▸ Job
Retype, unchanged, the part of the /proc/sys/vm documentation that starts with the words "The first parameter" and ends with "be forgotten about).".

▸ Excerpt to read
··········

Documentation for /proc/sys/vm/*	version 0.1
	(c) 1998, Rik van Riel <H.H.vanRiel@phys.uu.nl>

For general info and legal blurb, please look in README.

==============================================================

This file contains the documentation for the sysctl files in
/proc/sys/vm and is valid for Linux kernel version 2.1.

The files in this directory can be used to tune the operation
of the virtual memory (VM) subsystem of the Linux kernel, and
one of the files (bdflush) also has a little influence on disk
usage.

Currently, these files are in /proc/sys/vm:
- bdflush
- buffermem
- freepages
- kswapd
- overcommit_memory
- pagecache
- swapctl
- swapout_interval

==============================================================

bdflush:

This file controls the operation of the bdflush kernel
daemon. The source code to this struct can be found in
linux/mm/buffer.c. It currently contains 9 integer values,
of which 6 are actually used by the kernel.

From linux/fs/buffer.c:
--------------------------------------------------------------
union bdflush_param{
    struct {
        int nfract;      /* Percentage of buffer cache dirty to
                            activate bdflush */
        int ndirty;      /* Maximum number of dirty blocks to
                            write out per wake-cycle */
        int nrefill;     /* Number of clean buffers to try to
                            obtain each time we call refill */
        int nref_dirt;   /* Dirty buffer threshold for activating
                            bdflush when trying to refill buffers. */
        int dummy1;      /* unused */
        int age_buffer;  /* Time for normal buffer to age before
                            we flush it */
        int age_super;   /* Time for superblock to age before we
                            flush it */
        int dummy2;      /* unused */
        int dummy3;      /* unused */
    } b_un;
    unsigned int data[N_PARAM];
} bdf_prm = {{40, 500, 64, 256, 15, 30*HZ, 5*HZ, 1884, 2}};
--------------------------------------------------------------

The first parameter governs the maximum number of of dirty
buffers in the buffer cache. Dirty means that the contents
of the buffer still have to be written to disk (as opposed
to a clean buffer, which can just be forgotten about).

··········

▸ Provided material

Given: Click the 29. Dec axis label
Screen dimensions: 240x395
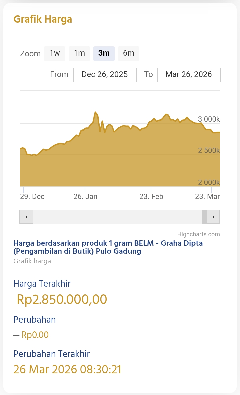Looking at the screenshot, I should point(32,196).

··········

▸ Written answer
The first parameter governs the maximum number of of dirty
buffers in the buffer cache. Dirty means that the contents
of the buffer still have to be written to disk (as opposed
to a clean buffer, which can just be forgotten about).